GOAL OF THE EXERCISE
Restate word for word the lines of the records below, starting at the line that contains "Image resolution: width=1056" and ending at the line that contains "Given: Click the ACEMA'S logo in header", with both of those lines included and nothing else.
(EXTRACTED RECORDS begins)
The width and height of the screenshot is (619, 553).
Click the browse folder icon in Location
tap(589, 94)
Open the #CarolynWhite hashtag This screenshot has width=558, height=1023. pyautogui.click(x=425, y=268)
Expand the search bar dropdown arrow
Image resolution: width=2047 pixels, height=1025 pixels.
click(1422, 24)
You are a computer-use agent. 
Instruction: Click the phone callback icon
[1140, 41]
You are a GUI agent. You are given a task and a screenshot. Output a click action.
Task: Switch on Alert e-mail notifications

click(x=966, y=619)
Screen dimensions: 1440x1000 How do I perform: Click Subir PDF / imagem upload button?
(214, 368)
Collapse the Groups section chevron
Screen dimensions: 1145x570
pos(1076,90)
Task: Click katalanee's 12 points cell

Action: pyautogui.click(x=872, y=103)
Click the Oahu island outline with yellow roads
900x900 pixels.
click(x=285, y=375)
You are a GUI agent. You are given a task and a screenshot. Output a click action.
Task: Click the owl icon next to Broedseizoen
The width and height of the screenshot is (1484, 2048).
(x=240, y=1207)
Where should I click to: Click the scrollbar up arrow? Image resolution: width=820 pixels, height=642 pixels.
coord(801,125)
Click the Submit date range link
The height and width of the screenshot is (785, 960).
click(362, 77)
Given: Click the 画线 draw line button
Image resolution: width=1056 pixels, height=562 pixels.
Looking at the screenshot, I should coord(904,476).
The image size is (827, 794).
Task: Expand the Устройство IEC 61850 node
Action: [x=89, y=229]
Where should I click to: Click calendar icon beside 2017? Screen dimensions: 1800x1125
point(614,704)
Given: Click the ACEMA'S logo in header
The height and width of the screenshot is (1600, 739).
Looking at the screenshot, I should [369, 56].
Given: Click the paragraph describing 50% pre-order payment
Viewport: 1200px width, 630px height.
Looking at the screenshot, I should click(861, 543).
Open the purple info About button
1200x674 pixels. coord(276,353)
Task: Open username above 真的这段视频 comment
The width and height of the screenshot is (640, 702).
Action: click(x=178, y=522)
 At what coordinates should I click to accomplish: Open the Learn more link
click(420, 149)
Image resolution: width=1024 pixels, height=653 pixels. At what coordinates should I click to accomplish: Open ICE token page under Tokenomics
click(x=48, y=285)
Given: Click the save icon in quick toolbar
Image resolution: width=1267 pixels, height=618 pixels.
(EXTRACTED RECORDS ends)
COMPLETED EXERCISE
Image resolution: width=1056 pixels, height=562 pixels.
Looking at the screenshot, I should coord(904,476).
The image size is (827, 794).
Task: Expand the Устройство IEC 61850 node
Action: [x=89, y=229]
Where should I click to: Click calendar icon beside 2017? Screen dimensions: 1800x1125
point(614,704)
Given: Click the ACEMA'S logo in header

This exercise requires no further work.